Five out of six anion exchangers and only Fractogel SO₃^- out of seven cation exchangers absorbed > 90% prion in vCJD-BH spiked plasma, but the rest of particles did not. Surprisingly, these good absorbent resins did not enhance PMCA efficiency. Regardless of the presence or the absence of particles, prion in 10⁻⁶ or 10⁻⁷ vCJD brain diluted in plasma was detected after a single round of cell-PMCA, except for SP Sepharose with which prion in 10⁻⁹ or 10^-10 vCJD-BH spiked plasma was detected, and with which total reaction periods to detect prionin 10^-10 vCJD-BH was reduced from 20 d to 5 d. Interestingly, absorbing ability of SP Sepharose was not so high; less than 50%. Finally, when SP Sepharose was used in PMCA of 263K, strong inhibition was observed, indicating that effect of SP Sepharose depends on prion strains.

Conclusion

Cell-PMCA with SP Sepharose significantly increased the magnitude of amplification efficiency, resulting in three quarters reduction of required reaction time to detect very minute amounts of vCJD prion.

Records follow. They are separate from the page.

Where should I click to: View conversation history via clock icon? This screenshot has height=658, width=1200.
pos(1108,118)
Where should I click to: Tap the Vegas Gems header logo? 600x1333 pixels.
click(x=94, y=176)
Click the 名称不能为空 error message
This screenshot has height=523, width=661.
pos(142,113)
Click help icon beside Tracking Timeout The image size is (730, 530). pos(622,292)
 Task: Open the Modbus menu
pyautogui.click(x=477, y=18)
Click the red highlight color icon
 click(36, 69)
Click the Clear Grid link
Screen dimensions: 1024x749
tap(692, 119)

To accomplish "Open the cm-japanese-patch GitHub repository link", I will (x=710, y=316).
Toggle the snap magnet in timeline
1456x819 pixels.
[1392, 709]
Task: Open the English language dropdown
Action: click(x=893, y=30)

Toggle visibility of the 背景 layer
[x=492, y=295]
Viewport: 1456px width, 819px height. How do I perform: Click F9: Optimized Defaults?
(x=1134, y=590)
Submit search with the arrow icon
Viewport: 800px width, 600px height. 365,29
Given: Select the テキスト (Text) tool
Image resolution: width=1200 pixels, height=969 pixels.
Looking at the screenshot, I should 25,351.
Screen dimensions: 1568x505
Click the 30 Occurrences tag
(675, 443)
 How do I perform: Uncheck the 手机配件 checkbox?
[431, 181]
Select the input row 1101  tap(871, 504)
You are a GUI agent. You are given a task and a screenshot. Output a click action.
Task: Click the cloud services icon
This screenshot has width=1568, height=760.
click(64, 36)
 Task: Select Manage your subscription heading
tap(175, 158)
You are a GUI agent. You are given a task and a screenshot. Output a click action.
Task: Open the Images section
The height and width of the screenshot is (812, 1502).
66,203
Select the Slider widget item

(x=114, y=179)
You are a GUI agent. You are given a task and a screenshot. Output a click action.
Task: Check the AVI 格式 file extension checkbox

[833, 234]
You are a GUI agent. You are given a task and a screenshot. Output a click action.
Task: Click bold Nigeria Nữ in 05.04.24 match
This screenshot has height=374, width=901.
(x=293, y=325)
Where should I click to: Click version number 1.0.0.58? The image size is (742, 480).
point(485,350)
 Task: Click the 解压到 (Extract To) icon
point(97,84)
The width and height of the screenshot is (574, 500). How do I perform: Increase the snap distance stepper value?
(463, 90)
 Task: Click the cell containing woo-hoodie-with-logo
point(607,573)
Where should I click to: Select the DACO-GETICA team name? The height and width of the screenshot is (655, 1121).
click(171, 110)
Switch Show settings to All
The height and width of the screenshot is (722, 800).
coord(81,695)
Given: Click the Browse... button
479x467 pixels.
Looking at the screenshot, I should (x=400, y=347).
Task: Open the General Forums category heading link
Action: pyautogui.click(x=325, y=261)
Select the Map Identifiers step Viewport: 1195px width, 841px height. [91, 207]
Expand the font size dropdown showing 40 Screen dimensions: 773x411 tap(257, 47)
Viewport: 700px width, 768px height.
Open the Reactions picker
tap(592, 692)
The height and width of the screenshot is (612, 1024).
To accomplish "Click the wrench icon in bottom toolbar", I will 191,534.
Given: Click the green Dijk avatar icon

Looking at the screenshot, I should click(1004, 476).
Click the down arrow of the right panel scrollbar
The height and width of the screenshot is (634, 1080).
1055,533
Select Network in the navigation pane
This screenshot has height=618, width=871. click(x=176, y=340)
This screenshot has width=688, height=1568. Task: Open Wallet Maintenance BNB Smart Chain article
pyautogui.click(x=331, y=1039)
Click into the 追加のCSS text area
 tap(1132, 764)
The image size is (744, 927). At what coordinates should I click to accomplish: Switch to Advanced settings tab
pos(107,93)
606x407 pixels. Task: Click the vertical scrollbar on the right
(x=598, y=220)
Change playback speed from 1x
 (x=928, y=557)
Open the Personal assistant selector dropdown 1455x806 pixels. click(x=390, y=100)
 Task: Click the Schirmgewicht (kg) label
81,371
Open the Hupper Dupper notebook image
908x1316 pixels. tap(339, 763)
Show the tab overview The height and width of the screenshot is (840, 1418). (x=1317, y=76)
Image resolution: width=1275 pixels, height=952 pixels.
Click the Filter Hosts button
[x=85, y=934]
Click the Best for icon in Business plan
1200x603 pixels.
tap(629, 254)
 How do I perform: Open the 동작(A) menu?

HD.57: Functional analysis of YKL100C, a yeast presenilin/signal peptide peptidase homolog, reveals features similar to γ-secretase-independent action of presenilin 1

Kerry W.S. Ko, Peter Mastrangelo, Laura C. Edwards-Ingram, Fred Mast, David Vergote, Paul E. Fraser, Peter St.George-Hyslop, Gary Eitzen, David Westaway

γ-secretase, the enzyme responsible for generation of Abeta peptide implicated in Alzheimer Disease, is comprised of at least 6 possible combinations of 4 subunits, and mediates intramembrane cleavage of more than 60 protein substrates. Studies are underway in our laboratory to reconstitute human gamma-secretase in yeast, as a system to enable functional analysis of individual enzyme complexes toward individual substrates. Concurrent functional studies of hypothetical protein YKL100C, a yeast homolog of presenilin 1, the catalytic subunit of gamma-secretase are also being performed. YKL100C bears the sequence hallmarks of aspartyl proteases involved in regulated intramembranous proteolysis (I-CliPs, or intramembranously cleaving proteases) and displays signal peptide peptidase (SPP) activity in vitro. N-linked glycosylation studies revealed that only the first three of five sites were occupied, and that activity was glycosylation independent. However, SPP activity was dependent on retention of the Asn residues of the last two N-glycosylation sequons. Engineered N-glycosylation experiments supported an SPP-like membrane orientation for the catalytic transmembrane (TM) domains of YKL100c (rather than a presenilin-like orientation). YKL100C undergoes proteolytic cleavage reminiscent of presenilin activation, and epitope-tagging along with antibody mapping has permitted localization of cleavage sites within YKL100C. YKL100C is non-essential in yeast, but deletion led to vacuolar acidification and vacuolar morphology alterations and these could be reversed by introduction of wildtype YKL100C, by catalytically-inactive YKL100C, and also by wildtype and FAD mutant versions of presenilin 1 (PS1). Further exploration of a protease-independent role for YKL100C are underway, focusing on intracellular trafficking and expression of two candidates, Vph1 (vacuolar ATPase, V₀ subunit) and Pma1 (plasma membrane H⁺ ATPase). In summary, biochemical characterizations of the protein encoded by the yeast YKL100C locus revealed enzymatic and membrane topological similarities to SPP, while cell biological studies suggest YKL100C bears features similar to the ©-secretase independent functions of presenilin.